Pulmonary Hypertension
PH includes various clinical conditions and can complicate many cardiovascular and respiratory diseases. PH is defined as an increase in mean pulmonary artery pressure ≥25 mmHg at rest as confirmed on right heart catheterization. The classification of PH is based on the five groups of clinical conditions that cause it:
- Pre-capillary PH with normal pulmonary artery wedge pressure (PAWP) ≤15 mmHg.
- Post-capillary PH due to left heart disease with increased PAWP >15 mmHg.
- PH due to chronic lung disease and hypoxia.
- Chronic thromboembolic PH.
- PH due to unclear and various mechanisms.17,24
The following echocardiographic parameters are crucial for the assessment of patients with suspected PH: TR velocity (TRV), dilated RV, flattening of the interventricular septum, short pulmonary valve acceleration time, pulmonary artery diameter >25 mm, dilated RA, and decreased inspiratory collapse of the IVC. Echocardiographic signs in addition to TRV are used to evaluate the probability of PH (Table 2). The standard echocardiographic method uses the evaluation of RV pressure from the TRV and the qualitative assessment of RA pressure. Applying the simplified Bernoulli equation, p = 4(TRVmax)2, the peak TRV is squared and multiplied by 4.25 Even small errors in the absolute measurement of TRV can result in significant differences in the measurement of RV systolic pressure (RVSP). The evaluation of RVSP from TRV requires precise alignment with the TR jet, otherwise it may be under- or overestimated. This can be prevented by using agitated saline or contrast agents.26,27
Furthermore, to estimate SPAP, the RVSP is added to the RA pressure derived from the measurement of the IVC diameter after inspiration. In many cases, the diameter of the IVC cannot be measured or the concordance between the echocardiographic evaluation of RA pressure and the invasive method is as low as 34%.26
In the assessment of the probability of PH, the measurement of TRV should be used in coordination with other echocardiographic markers of PH. The guidelines for PH recommend examining an RA area >18 cm2 for echocardiographic signs of elevated RA pressure.27,28 In the case of TRV ≤2.8 m/s and without other echocardiographic signs of PH, the probability of PH is low. If TRV is ≤2.8 m/s but there are echocardiographic signs of PH, or TRV is 2.9–3.4 m/s and there are no echocardiographic signs of PH, then there is a medium probability of PH. In the case of TRV 2.9–3.4 m/s and the presence of other echocardiographic signs of PH or TRV ≥3.4 m/s without the presence of other echocardiographic signs, there is a high probability of PH.5,27,28
PH causes increased pulmonary vascular resistance and elevated pulmonary artery pressures resulting in maladaptive RV dilatation and, eventually, RV failure. Many studies have proposed the concept of RV–pulmonary artery coupling to define the cardiac function in PH and predict survival time.26–29 TAPSE is an afterload-dependent parameter and patients with a TAPSE/SPAP ratio <0.25 mm/mmHg have a worse prognosis.29
Pulmonary Embolism
The known echocardiographic signs associated with pulmonary embolism have been shown to have low specificity and sensitivity and to be present in only 20% of patients.30 These parameters include pulmonary ejection acceleration time <60 ms and peak systolic tricuspid pressure gradient <60 mmHg (the 60/60 sign), and depressed contractility of the RV free wall compared with the echocardiographic RV apex (McConnell’s sign).
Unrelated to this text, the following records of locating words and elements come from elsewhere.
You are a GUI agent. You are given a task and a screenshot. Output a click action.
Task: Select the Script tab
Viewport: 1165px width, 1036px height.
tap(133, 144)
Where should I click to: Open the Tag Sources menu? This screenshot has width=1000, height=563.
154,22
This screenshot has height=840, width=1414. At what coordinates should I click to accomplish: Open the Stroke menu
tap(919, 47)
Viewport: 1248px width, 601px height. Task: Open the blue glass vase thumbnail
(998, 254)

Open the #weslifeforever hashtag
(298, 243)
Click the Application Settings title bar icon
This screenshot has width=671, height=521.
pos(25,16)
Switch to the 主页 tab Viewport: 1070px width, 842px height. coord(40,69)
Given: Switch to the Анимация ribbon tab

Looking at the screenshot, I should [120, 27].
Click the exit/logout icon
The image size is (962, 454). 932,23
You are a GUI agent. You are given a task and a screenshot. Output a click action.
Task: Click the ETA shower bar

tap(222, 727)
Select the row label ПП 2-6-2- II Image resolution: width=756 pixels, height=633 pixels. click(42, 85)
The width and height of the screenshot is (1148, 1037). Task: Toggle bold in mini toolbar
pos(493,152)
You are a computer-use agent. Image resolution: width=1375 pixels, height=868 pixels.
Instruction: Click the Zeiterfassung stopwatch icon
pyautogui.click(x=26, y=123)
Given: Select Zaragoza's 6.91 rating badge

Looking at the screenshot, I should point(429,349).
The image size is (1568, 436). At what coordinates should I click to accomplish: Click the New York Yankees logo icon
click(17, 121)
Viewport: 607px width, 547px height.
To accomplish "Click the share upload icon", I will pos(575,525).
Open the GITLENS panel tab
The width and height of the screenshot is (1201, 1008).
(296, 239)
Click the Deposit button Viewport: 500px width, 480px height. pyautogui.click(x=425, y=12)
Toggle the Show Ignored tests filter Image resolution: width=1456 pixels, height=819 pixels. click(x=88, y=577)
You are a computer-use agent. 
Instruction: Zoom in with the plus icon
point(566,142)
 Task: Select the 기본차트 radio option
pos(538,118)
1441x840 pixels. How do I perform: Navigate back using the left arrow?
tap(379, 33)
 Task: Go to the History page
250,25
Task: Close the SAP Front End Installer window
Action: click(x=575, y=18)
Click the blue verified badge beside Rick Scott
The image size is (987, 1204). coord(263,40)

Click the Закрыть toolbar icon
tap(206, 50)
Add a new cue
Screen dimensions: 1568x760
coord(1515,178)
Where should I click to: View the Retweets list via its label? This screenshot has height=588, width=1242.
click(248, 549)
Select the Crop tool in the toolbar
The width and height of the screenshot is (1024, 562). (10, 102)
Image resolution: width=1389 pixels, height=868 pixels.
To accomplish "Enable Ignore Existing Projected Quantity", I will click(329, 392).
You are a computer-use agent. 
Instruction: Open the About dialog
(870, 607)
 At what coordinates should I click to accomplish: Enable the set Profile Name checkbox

RV dilation occurs in up to 25% of patients with pulmonary embolism.8,30 The PEITHO trial used at least one of the echocardiographic markers for RV dysfunction to identify the group with an intermediate risk of pulmonary embolism: RV end-diastolic diameter >30 mm, RV/LV end-diastolic diameter ratio >0.9, RV free wall hypokinesis, or peak TRV >2.6 m/s.8,30
Conclusion
Routine clinical 2D echocardiography has largely been used to evaluate the structure and function of the RV. Current echocardiography techniques, including 3D and strain rate imaging, may be used to further contribute to diagnosis and facilitate the choice of treatment. Assessment of RV function and dimensions should be obtained using multiple parameters and performed using multiple acoustic windows according to the published limits in guidelines.